## Text passage
— begin —

Sending his infantry and artillery in advance, Ursua on the 24th of January 1697 left Campeche with the cavalry. The forces reached Lake Peten without encountering any serious obstacle, and the construction of a galliot was at once begun. The Spaniards were harassed by the Indians, who plied them with missiles, but Ursua would not allow his men to retaliate, and treated kindly the Itzas whom he captured, so that in time their countrymen began to visit the encampment. Among the first to enter the camp was Martin Can, who explained that the reason of his previous flight was fear of unjust punishment for his countrymen's assault on Zubiaur's command. He, moreover, informed Ursua that the Itzas were preparing for war. Not long afterward a flotilla of canoes approached, the largest of which bore a white flag which betokened the presence of the high priest, Quincanek, cousin-german and next in authority to the canek. A guard of honor was drawn up for his reception, and the chieftains were escorted to the general's tent with due formality. Mutual assurances of friendship were exchanged, and Quincanek declared that the Itzas were willing to open a road from the lake to that which led to Guatemala.
A day was named on which the canek himself would visit the encampment, but the promise was not kept. In his place a tempting bevy of attractive women was sent, evidently meant to captivate and beguile; but their deportment betrayed the purpose for which they were sent, and strict discipline was maintained. An almost unanimous feeling prevailed that kindness would not pacify the Itzas. This was evident from the opinions of the captains expressed at a council of war; but the general was firmly determined to abide by the spirit of the king's cédulas, to employ only peaceful measures until all resources in that direction were exhausted; and being ready to sail to the island of Peten, he proclaimed that the penalty of death would be inflicted upon any one who should enter upon hostilities under any provocation without his express order.[XXXVI‑39]
On the 13th of March 1697, after confessing their sins and celebrating the solemn rites of the church,[XXXVI‑40] one hundred and eight men set out for the island on board the galliot, every soul on board being stirred by religious enthusiasm. On their approach to Peten they were surrounded by countless canoes, whose occupants ceaselessly plied the Spaniards with arrows, until a soldier, named Bartolomé Duran, being painfully wounded, discharged his arquebuse. This was followed by a general volley. Ursua, who had hitherto endeavored to convince the Itzas of his peaceful intentions and had restrained his men by voice and example, could no longer control them. The galliot was nearing the island, and the Spaniards in their impatience to get at close quarters leaped into the water and fought their way to land. Then forming in close order they charged the Itzas with such fury that they, already panic-stricken, broke and plunged by thousands into the lake.[XXXVI‑41] Great numbers were drowned, or shot from the pursuing galliot, on which had remained twenty men besides the rowers. So great was the terror inspired that those in the canoes lost their presence of mind, and casting away weapons and paddles jumped overboard, the surface of the lake, from the island to the shore, being thickly covered with the heads of the swimmers.[XXXVI‑42]
Ursua now planted the standard of Castile upon the summit of the temple, which after due thanksgiving was converted into a church, and consecrated by the vicar-general in full canonicals. The chief island received the name of Nuestra Señora de los Remedios y San Pablo. The natives were gradually induced to return to their habitations. On the last of March Chamajcuca, chief of the Alain nation, came in, bringing the fugitive canek with all his family, and an era of good-will was inaugurated. The unfinished road to Guatemala was meantime pushed forward, and Captain Paredes was sent with despatches to the audiencia. The tidings were received by the oidores with rejoicing, and appropriations were made for the maintenance of a garrison of fifty soldiers at Los Remedios, as Ursua's means were nearly exhausted.

— end —

## Given data
— begin —

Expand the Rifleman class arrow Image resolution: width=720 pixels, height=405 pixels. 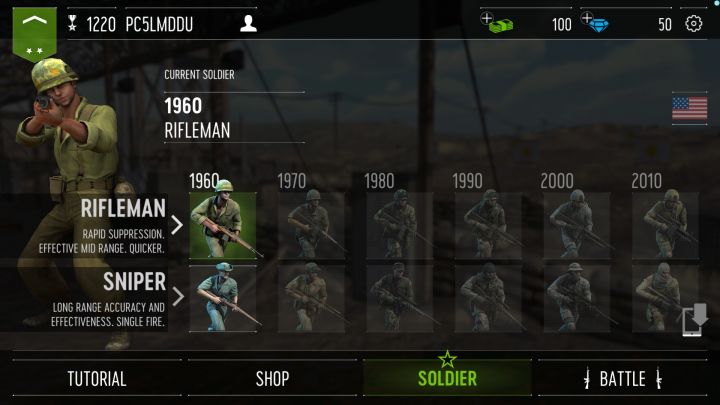pyautogui.click(x=177, y=225)
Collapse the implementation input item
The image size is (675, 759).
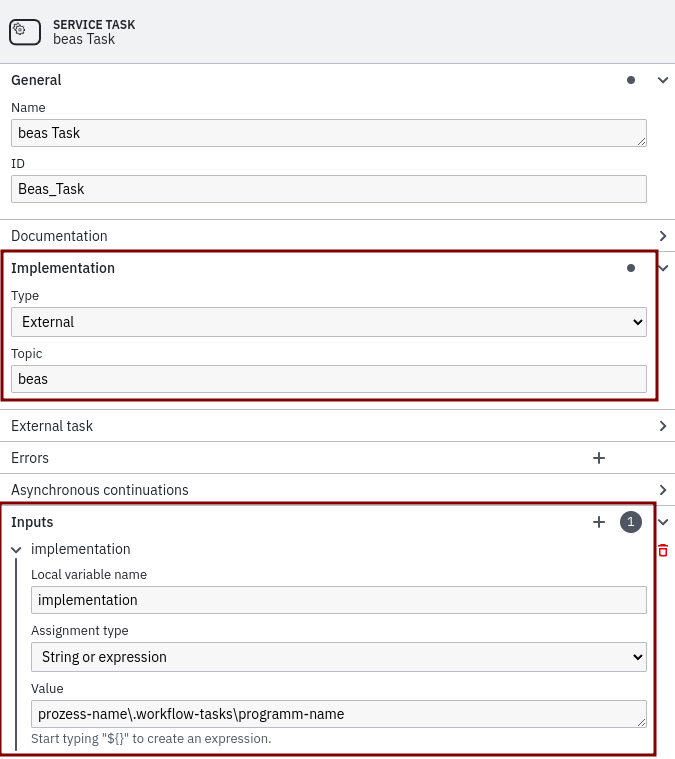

— end —

## Instructions to follow
Write the next part of the passage on Ursua's 1697 expedition to Lake Peten, starting after its final sentence. The material comes from a separate source and has no connection to the passage on Ursua's 1697 expedition to Lake Peten.

## Solved problem
On hearing of this friendly assistance, Ursua caused a redoubt to be erected and mounted with artillery. Then leaving on the island a garrison of seventy-five men under Captain Estenoz, he returned with the remainder of his force to Campeche. The enthusiasm caused by his success was shared by all save his rival Soberanis, who, straining his prerogatives as governor, subjected Ursua to vexatious insults, and even temporary arrest. While in Campeche Ursua received letters from Peten, showing the necessity of finishing the work of subjugation. The larger isle was being deserted, and the smaller ones were under no control, while the tribes beyond the lake were hostile. Ursua was in a strait. He felt the necessity of immediate action, but the unfriendly feelings of Soberanis and his own reduced means delayed him until 1698, when cédulas were again addressed to the viceroy of Mexico and the governor of Guatemala and Yucatan,[XXXVI‑43] ordering them not to throw impediments in the way of Ursua; while a complimentary despatch was addressed to the latter,[XXXVI‑44] appointing him governor and captain-general of the whole country through which he had opened a highway, and making him answerable only to the viceroy of Mexico.
Ursua was now enabled once more to take the field, and having obtained assistance from the military commander of Campeche, began his march for Peten in January 1699. A simultaneous movement was also made from Guatemala by Melchor Mencos, with a force of two hundred men.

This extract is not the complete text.